Your instructions: Please filter the data down to the lines that include the word "This" and copy them.

Entries supplied:
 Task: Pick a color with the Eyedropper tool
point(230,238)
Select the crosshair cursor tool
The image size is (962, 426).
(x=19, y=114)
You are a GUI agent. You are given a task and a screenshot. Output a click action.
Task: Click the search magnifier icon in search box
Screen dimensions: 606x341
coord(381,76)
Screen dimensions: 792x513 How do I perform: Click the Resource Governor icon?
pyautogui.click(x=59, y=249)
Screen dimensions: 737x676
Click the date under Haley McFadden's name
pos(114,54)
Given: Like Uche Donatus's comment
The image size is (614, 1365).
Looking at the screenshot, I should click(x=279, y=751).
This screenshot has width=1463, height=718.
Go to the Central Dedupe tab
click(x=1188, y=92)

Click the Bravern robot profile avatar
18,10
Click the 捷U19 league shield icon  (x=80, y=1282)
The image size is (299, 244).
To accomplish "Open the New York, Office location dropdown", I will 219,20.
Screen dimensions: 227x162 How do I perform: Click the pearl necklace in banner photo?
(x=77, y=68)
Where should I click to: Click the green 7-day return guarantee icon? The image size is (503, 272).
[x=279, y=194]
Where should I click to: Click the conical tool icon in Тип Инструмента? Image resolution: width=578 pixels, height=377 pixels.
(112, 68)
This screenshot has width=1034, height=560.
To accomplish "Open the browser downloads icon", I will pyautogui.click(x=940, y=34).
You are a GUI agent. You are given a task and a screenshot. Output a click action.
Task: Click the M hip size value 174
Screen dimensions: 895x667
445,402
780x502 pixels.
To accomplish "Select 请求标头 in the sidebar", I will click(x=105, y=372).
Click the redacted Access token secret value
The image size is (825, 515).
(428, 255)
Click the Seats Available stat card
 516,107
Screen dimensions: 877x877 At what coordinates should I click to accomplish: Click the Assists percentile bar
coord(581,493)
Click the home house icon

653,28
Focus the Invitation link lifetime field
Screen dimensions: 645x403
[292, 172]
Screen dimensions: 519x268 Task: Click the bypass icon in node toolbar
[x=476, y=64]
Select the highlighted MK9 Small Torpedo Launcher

Exercise output:
This screenshot has width=1463, height=718.
This screenshot has width=1034, height=560.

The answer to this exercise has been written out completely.